Dosaku hilang bersamanya. Tanpa terampuni. Kuharap ini semua selesai. Sebelum aku memejamkan mata besok malam. Pengakuan dosa ini, menyakitkan.

Sampai cerita ini selesai ditulis, aku bahkan tidak kuasa menghubungi Moogie setelahnya. Pagi ini aku ketakutan. Aku tidak tahu apa yang terjadi pada Qra. Aku hanya dapat berdoa, semoga nanti aku dapat menghubunginya. Semoga ia sudah pulang ke kost-nya.

'Sebuah pertobatan, bukanlah jalan keluar untuk lari dari tanggung jawab.' Satu hal yang kupelajari malam ini.

BAGIAN TERAKHIR.

Sebuah ruangan empat kali empat. Suasana seakan sekejap terang, sekejap gelap. Lampu bertopi itu bergoyang-goyang di gantungannya. Bayangan gelap berlari kesana kemari. Wajah-wajah yang tergubah dari ilusi bentuk gabus di tembok meringis menyeramkan. Dan dingin yang keluar dari lubang ventilasi AC terasa membekukan.

Mati.. hidup.. mati.. hidup.. mati..

Pemuda itu masih menjentikkan kuku-kukunya.
Cetik.. cetik.. cetik..
Kakinya selonjor di lantai. Tidak berkedip walau cahaya persis menerpa matanya. Rambut-rambut lengket menutupi sisi wajahnya bagaikan tirai kusut.

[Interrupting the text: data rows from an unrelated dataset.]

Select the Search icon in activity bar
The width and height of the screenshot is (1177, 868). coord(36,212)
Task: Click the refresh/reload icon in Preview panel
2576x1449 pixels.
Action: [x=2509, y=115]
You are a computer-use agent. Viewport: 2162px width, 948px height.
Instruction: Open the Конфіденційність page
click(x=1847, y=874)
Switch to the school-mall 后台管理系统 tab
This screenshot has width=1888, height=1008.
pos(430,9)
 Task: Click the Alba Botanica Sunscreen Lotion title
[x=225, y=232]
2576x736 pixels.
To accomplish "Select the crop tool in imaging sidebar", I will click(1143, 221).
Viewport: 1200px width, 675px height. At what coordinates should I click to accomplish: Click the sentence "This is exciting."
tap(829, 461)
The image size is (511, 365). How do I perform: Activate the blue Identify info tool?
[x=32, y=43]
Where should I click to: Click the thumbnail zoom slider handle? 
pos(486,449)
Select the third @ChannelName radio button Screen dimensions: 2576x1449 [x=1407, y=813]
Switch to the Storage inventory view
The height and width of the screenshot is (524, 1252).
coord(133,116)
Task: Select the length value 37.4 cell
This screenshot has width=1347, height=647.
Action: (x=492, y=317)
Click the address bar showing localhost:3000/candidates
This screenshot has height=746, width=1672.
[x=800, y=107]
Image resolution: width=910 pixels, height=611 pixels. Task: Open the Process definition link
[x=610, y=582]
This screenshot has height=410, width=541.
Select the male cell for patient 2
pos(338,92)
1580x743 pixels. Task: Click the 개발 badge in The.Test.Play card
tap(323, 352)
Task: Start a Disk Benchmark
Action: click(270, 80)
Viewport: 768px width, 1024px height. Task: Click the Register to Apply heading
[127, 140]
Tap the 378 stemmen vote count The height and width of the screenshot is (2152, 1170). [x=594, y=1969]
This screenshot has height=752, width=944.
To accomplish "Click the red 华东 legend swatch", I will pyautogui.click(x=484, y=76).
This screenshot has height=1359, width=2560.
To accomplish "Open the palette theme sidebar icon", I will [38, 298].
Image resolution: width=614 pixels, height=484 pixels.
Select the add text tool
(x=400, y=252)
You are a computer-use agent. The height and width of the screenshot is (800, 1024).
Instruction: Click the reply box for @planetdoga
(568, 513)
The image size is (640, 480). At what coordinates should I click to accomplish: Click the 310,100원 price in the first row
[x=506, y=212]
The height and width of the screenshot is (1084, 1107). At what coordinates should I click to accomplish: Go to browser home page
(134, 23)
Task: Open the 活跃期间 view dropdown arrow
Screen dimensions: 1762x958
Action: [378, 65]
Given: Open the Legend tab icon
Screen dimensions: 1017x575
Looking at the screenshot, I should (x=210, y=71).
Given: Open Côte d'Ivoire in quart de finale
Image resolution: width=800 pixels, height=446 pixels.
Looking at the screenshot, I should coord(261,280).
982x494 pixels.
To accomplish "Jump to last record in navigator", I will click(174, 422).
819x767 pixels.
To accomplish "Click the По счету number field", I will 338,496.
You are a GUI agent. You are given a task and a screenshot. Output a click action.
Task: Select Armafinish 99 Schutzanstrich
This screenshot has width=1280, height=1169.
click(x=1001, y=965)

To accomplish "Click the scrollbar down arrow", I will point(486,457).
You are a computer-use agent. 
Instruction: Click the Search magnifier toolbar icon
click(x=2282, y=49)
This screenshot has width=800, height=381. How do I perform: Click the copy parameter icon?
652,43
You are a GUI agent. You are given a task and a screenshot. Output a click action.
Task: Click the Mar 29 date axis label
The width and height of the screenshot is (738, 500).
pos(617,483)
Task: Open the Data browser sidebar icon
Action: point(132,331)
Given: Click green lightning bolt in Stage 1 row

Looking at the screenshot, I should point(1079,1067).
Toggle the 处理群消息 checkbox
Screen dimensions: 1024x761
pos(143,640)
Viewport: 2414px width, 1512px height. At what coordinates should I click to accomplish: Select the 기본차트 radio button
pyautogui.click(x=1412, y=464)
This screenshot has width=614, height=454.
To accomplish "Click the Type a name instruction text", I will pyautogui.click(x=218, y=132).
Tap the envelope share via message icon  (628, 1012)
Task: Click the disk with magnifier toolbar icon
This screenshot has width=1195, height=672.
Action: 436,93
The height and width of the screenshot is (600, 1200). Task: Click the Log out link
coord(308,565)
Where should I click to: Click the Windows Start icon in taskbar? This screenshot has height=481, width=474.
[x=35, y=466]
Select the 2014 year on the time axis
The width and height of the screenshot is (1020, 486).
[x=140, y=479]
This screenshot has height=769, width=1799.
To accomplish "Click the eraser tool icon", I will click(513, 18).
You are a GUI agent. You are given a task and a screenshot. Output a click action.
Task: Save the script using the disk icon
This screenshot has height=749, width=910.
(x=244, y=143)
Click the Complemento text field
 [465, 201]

Hidup.. mati.. hidup.. mati.. hidup..

Gadis yang menelungkup di pinggir tempat tidur hanya mengamati. Ia tidak tersenyum, tidak pula menangis. Pandangannya menatap kosong. Jemarinya memainkan ujung rambutnya. Angannya seolah melayang. Jauh, jauh sekali. Keheningan menyelimuti suasana hati mereka yang sibuk dengan pemikiran masing-masing. Entah sudah berapa lama kondisi itu berlangsung. Sementara waktu tetap berlalu.

Lama kemudian, lalu mendadak mata mereka bertemu, si pemuda melengos.
"Pulang saja," ia berkata.
Si gadis mengangkat kepalanya, menggeleng lemah, lalu kembali menempelkan pipinya ke seprei.
"Aku akan tetap di sini."

Ray mengerutkan alisnya. Pemuda itu bangkit berdiri, hendak meraih jaket kulit di gantungan, seperti yang biasa ia lakukan. Tapi jaket itu tidak ada di sana. Ia membeliak seketika. Matanya mencari-cari liar. Keringatnya mengucur.
"Aku.. aku dimana?" bibirnya bergumam.
Gadis di atas tempat tidur menatap dengan sendu.
"HAARRGGHH..! AKU DI MANA..!"

Tapi ruangan empat kali empat itu tetap diam. Bahkan tidak ada gema. Si gadis menutup telinganya. Menguatkan batinnya. Meyakinkan dirinya sendiri bahwa ia akan tetap aman. Apapun yang terjadi. Karena ia percaya pemuda itu mencintainya. Ray meloncat dari sudut ke sudut. Matanya merah, jemarinya meraba-raba. Gabus! Semua Gabus! Air liur keluar di bibirnya saat ia membalikkan tubuh. Dengan satu lompatan ia sudah mencengkeram pundak si gadis.